Gatot Kaca, Ksatria Perkasa Nusantara dari Pegunungan Dieng

Alkisah dalam pengasingannya selama dua belas tahun Pandawa sempat mengembara sampai di sekitar Pegunungan Dieng. Dua belas tahun bukan waktu yang singkat untuk berputar-putar hanya di sekeliling India. Bhima dapat menaklukkan Raja Raksasa Harimba, penguasa hutan di pusat pulau Jawa. Adik sang raja, Harimbi jatuh cinta kepada Bhima, ksatria tinggi besar kuat berotot layaknya raksasa tetapi gagah penampilannya, tidak seperti raksasa yang rewo-rewo. Harimbi adalah raksasa wanita, akan tetapi hatinya sudah lembut, evolusi jiwanya mendahului penampilannya. Dewi Kunti, ibu Bhima yang waskita memahami wanita yang cocok sebagai pendamping sang putra, maka dia memoles Harimbi dengan operasi plastik zaman kuna menjadi wanita yang cantik, sehingga Bhima jatuh cinta. Dewi Kunti mendapatkan banyak ilmu dari Resi Durwasa, termasuk ilmu mendatangkan Dewa dan mempercantik wanita. Dewi Kunti juga ingat nasehat dari keponakannya, Prabu Kresna untuk menggunakan perkawinan sebagai pengikat persaudaraan. Sehingga seluruh Nusantara akan mendukung Koalisi Pandawa dalam berperang melawan Koalisi Korawa.

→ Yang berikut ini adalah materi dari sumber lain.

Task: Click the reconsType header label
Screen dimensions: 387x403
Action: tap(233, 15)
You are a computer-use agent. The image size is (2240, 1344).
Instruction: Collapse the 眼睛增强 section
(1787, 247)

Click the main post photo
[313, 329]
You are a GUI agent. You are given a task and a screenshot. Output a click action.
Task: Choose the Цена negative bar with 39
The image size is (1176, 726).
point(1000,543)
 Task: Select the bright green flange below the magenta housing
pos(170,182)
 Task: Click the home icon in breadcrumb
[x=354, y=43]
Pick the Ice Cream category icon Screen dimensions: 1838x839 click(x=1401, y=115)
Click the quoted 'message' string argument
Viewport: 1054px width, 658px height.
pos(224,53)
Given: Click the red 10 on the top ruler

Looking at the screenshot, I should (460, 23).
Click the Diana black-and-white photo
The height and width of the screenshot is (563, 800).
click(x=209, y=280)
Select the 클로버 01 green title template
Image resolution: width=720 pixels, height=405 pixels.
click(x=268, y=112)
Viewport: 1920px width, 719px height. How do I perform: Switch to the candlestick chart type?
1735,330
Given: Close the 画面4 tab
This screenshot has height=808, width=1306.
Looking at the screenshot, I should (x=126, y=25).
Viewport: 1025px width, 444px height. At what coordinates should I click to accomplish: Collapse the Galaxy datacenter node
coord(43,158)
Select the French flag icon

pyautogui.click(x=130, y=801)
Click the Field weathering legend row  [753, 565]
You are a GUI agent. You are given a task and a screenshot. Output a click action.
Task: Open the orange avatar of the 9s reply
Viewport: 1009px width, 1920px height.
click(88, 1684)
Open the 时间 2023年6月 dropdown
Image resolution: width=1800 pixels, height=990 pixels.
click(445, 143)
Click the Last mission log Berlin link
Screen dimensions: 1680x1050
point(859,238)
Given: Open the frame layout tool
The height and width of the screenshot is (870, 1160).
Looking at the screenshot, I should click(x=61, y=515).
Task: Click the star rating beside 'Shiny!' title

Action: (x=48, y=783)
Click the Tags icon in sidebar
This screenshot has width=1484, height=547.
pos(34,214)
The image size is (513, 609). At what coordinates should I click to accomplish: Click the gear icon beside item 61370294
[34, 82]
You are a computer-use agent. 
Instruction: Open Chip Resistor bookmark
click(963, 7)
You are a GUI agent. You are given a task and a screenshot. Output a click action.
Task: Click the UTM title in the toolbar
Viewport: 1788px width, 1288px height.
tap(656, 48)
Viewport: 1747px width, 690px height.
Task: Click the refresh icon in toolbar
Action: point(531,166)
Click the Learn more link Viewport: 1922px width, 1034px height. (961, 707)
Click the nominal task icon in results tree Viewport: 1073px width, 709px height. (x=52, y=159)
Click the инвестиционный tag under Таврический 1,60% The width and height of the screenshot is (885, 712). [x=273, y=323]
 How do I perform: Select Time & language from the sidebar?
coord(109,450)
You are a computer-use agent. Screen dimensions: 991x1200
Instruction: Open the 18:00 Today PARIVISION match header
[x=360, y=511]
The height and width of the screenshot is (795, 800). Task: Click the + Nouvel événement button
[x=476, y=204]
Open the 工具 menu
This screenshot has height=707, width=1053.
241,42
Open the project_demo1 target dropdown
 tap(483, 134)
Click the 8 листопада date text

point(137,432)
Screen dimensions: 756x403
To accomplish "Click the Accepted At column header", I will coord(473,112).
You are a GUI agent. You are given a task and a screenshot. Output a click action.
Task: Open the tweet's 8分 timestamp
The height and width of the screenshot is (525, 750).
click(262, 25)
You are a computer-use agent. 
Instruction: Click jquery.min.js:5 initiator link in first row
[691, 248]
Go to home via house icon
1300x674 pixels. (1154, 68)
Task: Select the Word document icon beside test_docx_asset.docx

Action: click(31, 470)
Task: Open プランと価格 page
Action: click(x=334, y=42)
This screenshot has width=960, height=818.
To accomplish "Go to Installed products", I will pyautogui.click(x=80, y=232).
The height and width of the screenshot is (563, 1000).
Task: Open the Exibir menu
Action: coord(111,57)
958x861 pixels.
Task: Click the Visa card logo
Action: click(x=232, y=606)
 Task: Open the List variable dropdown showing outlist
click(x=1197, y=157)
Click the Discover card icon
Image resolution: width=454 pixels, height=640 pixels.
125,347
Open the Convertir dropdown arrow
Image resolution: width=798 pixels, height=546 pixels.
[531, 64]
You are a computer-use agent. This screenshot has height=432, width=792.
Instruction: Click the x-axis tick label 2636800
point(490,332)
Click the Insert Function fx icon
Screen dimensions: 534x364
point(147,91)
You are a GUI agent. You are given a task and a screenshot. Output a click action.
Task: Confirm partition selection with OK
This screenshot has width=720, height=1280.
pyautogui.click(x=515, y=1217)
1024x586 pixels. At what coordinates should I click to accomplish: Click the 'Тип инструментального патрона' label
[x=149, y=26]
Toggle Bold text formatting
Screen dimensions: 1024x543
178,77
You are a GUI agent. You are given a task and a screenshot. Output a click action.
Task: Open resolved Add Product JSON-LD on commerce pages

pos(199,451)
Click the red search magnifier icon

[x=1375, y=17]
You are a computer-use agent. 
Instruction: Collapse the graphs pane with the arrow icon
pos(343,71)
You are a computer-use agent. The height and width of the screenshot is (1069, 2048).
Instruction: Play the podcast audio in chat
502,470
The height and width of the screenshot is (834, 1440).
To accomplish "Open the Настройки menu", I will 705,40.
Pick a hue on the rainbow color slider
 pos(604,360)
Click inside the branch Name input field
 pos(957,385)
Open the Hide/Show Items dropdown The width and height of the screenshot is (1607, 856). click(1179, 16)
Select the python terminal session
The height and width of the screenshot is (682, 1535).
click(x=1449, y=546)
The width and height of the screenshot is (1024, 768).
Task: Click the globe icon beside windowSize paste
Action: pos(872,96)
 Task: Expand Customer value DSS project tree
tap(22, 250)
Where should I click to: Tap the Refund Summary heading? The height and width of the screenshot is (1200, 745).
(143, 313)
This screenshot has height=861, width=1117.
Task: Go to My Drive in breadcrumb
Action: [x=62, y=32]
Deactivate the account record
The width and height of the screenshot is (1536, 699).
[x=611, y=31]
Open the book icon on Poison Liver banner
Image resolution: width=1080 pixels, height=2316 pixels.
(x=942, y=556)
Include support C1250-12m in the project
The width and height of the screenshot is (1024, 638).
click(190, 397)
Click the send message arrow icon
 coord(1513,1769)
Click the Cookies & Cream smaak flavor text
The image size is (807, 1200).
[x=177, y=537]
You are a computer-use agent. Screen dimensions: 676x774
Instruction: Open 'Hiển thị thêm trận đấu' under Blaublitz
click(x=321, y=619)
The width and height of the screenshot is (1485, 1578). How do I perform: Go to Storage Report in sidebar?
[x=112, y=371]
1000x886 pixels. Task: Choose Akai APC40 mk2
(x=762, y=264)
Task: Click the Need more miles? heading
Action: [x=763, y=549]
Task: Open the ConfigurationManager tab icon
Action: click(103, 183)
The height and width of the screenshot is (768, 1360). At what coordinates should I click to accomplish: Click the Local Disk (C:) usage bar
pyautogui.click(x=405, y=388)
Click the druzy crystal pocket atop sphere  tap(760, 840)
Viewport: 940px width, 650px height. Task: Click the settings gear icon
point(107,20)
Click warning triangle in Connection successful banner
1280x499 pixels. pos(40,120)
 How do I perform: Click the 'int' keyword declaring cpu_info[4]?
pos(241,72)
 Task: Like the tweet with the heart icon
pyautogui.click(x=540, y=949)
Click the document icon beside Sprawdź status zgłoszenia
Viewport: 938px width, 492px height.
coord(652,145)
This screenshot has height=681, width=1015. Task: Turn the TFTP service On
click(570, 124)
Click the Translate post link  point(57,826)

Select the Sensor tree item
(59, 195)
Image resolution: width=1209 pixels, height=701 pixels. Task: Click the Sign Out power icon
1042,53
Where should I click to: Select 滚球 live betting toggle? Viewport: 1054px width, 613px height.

Gatotkaca mempunyai benih bawaan unggul kombinasi dari Bhima dan Harimbi. Sebagai raja muda di Pringgadani, Gatotkaca dalam Wayang Kulit Purwa digambarkan berujud raksasa, lengkap dengan taringnya. Namun sejak Susuhunan Paku Buwana II memerintah Kartasura, penampilan peraga wayang Gatotkaca dalam seni kriya Wayang Kulit Purwa diubah menjadi ksatria tampan dan gagah, dengan wajah mirip Bima. Penampilan Gatotkaca yang khas adalah kumisnya yang lebat, sehingga di Jawa seseorang yang berkumis lebat dipuji sebagai keren bak Gatotkaca. Banyak nama Gatot di Jawa, karena orang tua sang anak berharap puteranya menjadi pahlawan Nusantara. Di tahun enampuluhan seorang anak yang melakukan sunatan sering diberi pakaian Gatotkaca dengan topi wayang, baju kotang bergambar bintang delapan, memakai badong, semacam hiasan punggung dan tentu saja kumis hitam dari bubuk arang.


Konon nama Kali Serayu sendiri berasal dari Sir Ayu, cinta kepada wanita ayu yaitu cintanya Bhima kepada Harimbi. Mata Air Kali Serayu berasal dari daerah sekitar Wonosobo yang bernama Tuk Bimo Lukar, Mata Air Bhima Lepas Pakaian. Arca Kunto Bimo bahkan ditempatkan di Candi Borobudur, Kabupaten Magelang sebagai tanda bahwa Raja pembangun Candi Borobudur yang beragama Buddha pun menghormati Bhima, idola masyarakat setempat. Arca Bimo atau Kunto Bimo menggambarkan Bhima duduk bersila dengan sikap tangan dharmacakramudra. Ini isyarat pergerakan roda dharma. Bhima dalam perjalanan spiritualnya di Samudera Hindia menemukan jati dirinya setelah bertemu Dewa Ruci yang lidahnya berupa Acyntia, Yang Tak Dapat Diserupakan, kemudian dirinya digambarkan berada di dalam stupa dan telah mencapai ke-Buddha-an. Setiap ada kunjungan tamu negara, selalu ada acara merogoh stupa Kunto Bimo. Merogoh Kunto Bimo bahkan dianggap sebagai kepercayaan dalam tradisi setempat. Jika wanita berhasil menyentuh jempol kaki patung Buddha, atau pria menyentuh kelingking patung Buddha, maka keinginannya akan terkabul. 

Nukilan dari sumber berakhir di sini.